Did you still keep the training log? How about its “Trainable params” ?

What is training log? Is it as shown below?

Please check in the beginning about
Total params:
Trainable params:
Non-trainable params:

The “Trainable params” of the pruned model is the same as that of the unpruned model. Why?

Maybe there is something wrong during your setting. Can you check if you use the pruned model to retrain?

After I tested it many times, “Trainable params” of the pruned model is the same as that of the unpruned model. I also tried prune other models such as ‘resnet18_trafficcamnet.tlt’ and I got the same result. The instructions I use are as follows:

tao detectnet_v2 prune -m /workspace/openalpr/ccpd_unpruned_1.tlt -o /workspace/openalpr/ccpd_pruned_1.tlt -eq union -pth 4 -k nvidia_tlt

Any ideas?

It does not make sense.

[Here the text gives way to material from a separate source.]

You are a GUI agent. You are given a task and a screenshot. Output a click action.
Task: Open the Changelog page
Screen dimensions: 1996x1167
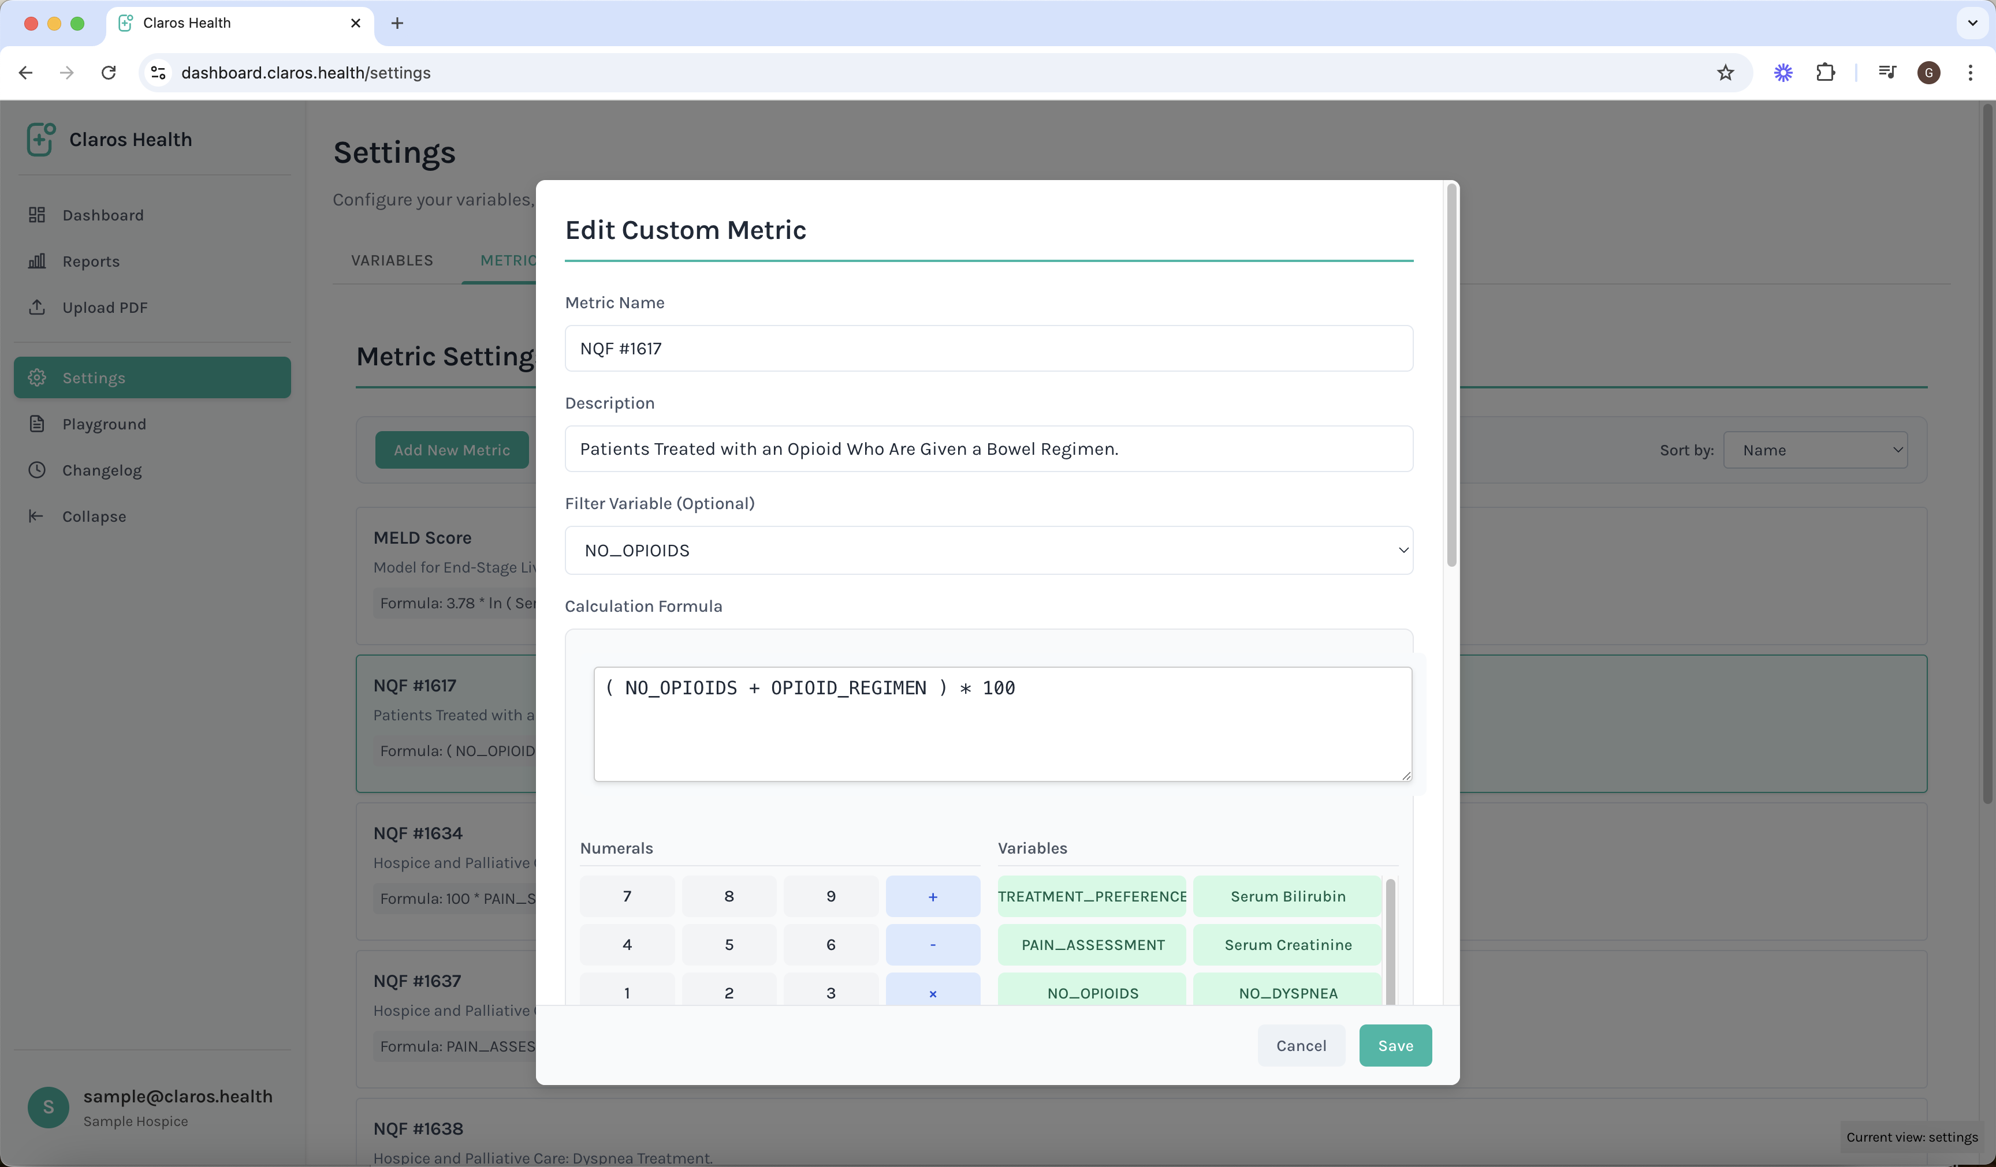coord(102,469)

Did you change -pth ?

I have tried many ‘-pth’ parameters,their “Trainable params” are the same.

Usually for detectnet_v2 network, the pth is a small one, please set to a smaller one to check.
Below is a value mentioned in the jupyter notebook

-pth 0.0000052

More, please check your training spec file, did you set the pruned model as the pretrained model?

I just tried to set the ‘-pth’ to 0.0000052, but the “Trainable params” are the same. More I copied the training spec file and named it ‘SPECS_retrain.txt’, i set the pruned model as the pretrained model in it.